§ What is asked: Convert the rows starting at the one containing "[button] (49, 535)" and ending at the one containing "Aliquam erat ac ipsum (107, 507)" into a numbered list, leaving out any blank lines.

§ Raw records:
☆ ☆ ☆

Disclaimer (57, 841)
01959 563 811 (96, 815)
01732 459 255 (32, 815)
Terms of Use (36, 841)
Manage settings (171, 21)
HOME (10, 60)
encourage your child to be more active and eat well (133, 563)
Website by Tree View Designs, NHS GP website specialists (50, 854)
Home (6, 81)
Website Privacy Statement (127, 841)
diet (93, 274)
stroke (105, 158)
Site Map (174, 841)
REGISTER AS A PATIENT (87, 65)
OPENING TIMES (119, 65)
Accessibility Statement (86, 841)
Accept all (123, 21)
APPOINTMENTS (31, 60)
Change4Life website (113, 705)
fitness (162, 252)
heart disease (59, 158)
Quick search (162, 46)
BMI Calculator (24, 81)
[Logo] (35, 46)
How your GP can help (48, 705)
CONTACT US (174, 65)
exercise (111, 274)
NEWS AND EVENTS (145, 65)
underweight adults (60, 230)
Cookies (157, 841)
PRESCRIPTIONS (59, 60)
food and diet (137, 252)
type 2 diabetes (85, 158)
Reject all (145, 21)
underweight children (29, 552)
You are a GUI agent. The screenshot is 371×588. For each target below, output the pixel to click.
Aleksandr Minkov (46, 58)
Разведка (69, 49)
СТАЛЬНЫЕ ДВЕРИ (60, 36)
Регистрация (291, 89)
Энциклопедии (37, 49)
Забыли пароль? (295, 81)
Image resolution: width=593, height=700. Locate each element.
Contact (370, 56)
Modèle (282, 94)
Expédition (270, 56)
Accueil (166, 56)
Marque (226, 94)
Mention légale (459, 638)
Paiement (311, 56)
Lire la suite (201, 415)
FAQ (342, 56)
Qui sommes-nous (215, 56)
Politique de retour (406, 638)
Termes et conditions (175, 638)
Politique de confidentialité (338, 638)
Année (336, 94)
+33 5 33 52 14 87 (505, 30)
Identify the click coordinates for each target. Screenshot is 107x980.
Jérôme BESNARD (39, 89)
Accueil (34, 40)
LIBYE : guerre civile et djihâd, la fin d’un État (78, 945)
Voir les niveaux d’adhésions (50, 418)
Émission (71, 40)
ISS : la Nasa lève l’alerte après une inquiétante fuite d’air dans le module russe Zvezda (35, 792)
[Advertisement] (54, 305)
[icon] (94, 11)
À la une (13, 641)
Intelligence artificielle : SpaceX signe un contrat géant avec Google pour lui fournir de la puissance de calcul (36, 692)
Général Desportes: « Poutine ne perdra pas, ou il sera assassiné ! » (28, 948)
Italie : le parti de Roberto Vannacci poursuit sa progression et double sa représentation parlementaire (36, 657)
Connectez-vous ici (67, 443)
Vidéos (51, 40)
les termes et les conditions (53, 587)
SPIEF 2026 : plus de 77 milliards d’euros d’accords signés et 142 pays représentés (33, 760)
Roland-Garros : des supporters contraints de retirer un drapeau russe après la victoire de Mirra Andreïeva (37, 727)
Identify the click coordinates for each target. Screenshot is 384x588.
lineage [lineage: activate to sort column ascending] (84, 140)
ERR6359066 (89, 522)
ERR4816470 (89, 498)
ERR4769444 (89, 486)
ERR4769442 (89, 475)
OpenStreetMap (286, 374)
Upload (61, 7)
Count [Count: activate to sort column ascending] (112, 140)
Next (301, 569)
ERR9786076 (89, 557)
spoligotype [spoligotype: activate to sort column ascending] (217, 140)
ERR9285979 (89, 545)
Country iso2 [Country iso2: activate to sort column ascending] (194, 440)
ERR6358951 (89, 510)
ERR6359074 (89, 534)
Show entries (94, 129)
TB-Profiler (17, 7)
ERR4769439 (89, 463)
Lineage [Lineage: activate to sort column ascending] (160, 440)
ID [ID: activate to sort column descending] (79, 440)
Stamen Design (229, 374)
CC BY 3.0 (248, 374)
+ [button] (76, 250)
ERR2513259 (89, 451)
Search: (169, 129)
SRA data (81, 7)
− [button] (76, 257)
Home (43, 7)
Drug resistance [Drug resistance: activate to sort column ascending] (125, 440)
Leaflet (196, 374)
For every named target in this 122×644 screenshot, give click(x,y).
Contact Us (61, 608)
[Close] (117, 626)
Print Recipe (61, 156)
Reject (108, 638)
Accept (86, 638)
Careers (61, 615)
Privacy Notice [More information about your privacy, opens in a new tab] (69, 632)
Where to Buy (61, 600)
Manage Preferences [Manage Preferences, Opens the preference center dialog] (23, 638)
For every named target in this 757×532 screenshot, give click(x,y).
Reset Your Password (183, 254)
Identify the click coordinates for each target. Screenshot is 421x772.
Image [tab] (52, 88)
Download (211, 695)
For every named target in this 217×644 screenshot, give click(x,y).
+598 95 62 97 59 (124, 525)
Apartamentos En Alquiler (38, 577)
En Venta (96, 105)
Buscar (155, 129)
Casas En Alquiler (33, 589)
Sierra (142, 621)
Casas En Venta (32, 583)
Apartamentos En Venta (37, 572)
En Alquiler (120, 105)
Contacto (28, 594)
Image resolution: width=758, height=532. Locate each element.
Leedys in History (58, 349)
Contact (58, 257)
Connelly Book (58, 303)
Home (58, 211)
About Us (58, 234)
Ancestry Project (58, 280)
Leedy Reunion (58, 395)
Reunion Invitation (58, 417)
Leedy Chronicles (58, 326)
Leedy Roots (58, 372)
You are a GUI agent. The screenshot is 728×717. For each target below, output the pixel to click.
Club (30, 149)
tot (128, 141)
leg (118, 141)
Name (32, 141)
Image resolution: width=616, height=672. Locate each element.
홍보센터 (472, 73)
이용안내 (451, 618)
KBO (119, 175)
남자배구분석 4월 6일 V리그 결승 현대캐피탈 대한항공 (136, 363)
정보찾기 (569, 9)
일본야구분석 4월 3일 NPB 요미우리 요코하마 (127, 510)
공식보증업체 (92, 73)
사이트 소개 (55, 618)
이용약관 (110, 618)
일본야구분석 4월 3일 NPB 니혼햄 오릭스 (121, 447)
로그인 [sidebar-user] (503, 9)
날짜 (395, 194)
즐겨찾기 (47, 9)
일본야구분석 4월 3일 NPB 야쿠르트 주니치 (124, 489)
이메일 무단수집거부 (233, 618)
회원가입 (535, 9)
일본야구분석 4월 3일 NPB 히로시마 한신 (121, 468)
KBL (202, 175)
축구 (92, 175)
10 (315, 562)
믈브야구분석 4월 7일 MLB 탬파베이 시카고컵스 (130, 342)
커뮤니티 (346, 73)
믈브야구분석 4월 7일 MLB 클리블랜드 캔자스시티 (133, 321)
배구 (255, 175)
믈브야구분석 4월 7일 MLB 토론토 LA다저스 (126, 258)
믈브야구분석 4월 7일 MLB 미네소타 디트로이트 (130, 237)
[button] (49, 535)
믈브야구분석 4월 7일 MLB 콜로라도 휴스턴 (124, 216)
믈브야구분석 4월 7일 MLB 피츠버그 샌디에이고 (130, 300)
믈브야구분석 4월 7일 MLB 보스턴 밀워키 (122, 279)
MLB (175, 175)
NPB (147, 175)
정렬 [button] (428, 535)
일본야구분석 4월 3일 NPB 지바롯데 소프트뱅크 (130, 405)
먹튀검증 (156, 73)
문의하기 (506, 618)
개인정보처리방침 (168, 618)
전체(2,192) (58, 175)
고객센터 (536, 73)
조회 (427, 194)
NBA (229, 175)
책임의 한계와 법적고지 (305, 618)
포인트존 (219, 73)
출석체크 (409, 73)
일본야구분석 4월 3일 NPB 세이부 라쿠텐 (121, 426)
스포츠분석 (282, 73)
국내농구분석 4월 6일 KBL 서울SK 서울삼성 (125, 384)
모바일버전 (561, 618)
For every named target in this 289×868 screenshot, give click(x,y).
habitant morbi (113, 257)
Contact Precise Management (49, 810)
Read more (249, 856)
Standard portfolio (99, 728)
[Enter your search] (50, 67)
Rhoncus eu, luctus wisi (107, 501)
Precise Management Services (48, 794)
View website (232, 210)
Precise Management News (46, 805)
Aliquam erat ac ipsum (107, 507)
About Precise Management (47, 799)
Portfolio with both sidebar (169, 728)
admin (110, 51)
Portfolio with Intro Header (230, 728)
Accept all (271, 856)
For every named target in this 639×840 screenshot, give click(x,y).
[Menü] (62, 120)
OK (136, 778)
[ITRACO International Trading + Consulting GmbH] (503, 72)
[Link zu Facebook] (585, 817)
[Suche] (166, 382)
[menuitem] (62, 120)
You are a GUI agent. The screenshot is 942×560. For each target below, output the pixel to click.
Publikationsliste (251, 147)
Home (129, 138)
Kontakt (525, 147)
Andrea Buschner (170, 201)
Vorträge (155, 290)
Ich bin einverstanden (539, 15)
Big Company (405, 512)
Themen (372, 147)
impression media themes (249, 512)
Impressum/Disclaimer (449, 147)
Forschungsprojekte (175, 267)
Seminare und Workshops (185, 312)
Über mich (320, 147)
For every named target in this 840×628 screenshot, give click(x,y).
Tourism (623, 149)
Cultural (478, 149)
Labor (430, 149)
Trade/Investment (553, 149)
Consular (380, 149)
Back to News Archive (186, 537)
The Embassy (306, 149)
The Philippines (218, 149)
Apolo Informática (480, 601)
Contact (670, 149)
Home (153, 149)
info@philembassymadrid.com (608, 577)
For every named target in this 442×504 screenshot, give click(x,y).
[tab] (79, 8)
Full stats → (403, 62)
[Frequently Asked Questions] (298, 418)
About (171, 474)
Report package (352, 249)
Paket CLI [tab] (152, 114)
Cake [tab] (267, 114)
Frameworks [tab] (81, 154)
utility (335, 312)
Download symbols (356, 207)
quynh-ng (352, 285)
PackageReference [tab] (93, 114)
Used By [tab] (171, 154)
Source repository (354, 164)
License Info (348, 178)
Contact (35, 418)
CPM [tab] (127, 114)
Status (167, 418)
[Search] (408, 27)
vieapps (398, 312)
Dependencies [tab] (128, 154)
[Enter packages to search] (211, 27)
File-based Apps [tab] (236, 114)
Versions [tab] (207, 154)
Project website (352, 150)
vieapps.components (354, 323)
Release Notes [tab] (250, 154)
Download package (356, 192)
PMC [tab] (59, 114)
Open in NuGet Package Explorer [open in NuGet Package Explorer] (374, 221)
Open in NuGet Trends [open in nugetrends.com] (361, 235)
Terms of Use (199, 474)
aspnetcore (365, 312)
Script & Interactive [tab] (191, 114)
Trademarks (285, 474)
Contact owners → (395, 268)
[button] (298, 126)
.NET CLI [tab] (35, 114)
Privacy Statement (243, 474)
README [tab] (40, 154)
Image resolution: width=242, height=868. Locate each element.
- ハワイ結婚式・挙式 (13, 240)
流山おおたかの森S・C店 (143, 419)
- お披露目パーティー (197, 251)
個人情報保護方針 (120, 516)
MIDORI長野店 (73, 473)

☆ ☆ ☆

§ Written response:
1. [button] (49, 535)
2. 믈브야구분석 4월 7일 MLB 콜로라도 휴스턴 (124, 216)
3. 믈브야구분석 4월 7일 MLB 피츠버그 샌디에이고 (130, 300)
4. 믈브야구분석 4월 7일 MLB 보스턴 밀워키 (122, 279)
5. MLB (175, 175)
6. NPB (147, 175)
7. 정렬 [button] (428, 535)
8. 일본야구분석 4월 3일 NPB 지바롯데 소프트뱅크 (130, 405)
9. 먹튀검증 (156, 73)
10. 문의하기 (506, 618)
11. 개인정보처리방침 (168, 618)
12. 전체(2,192) (58, 175)
13. 고객센터 (536, 73)
14. 조회 (427, 194)
15. NBA (229, 175)
16. 책임의 한계와 법적고지 (305, 618)
17. 포인트존 (219, 73)
18. 출석체크 (409, 73)
19. 일본야구분석 4월 3일 NPB 세이부 라쿠텐 (121, 426)
20. 스포츠분석 (282, 73)
21. 국내농구분석 4월 6일 KBL 서울SK 서울삼성 (125, 384)
22. 모바일버전 (561, 618)
23. For every named target in this 289×868 screenshot, give click(x,y).
24. habitant morbi (113, 257)
25. Contact Precise Management (49, 810)
26. Read more (249, 856)
27. Standard portfolio (99, 728)
28. [Enter your search] (50, 67)
29. Rhoncus eu, luctus wisi (107, 501)
30. Precise Management Services (48, 794)
31. View website (232, 210)
32. Precise Management News (46, 805)
33. Aliquam erat ac ipsum (107, 507)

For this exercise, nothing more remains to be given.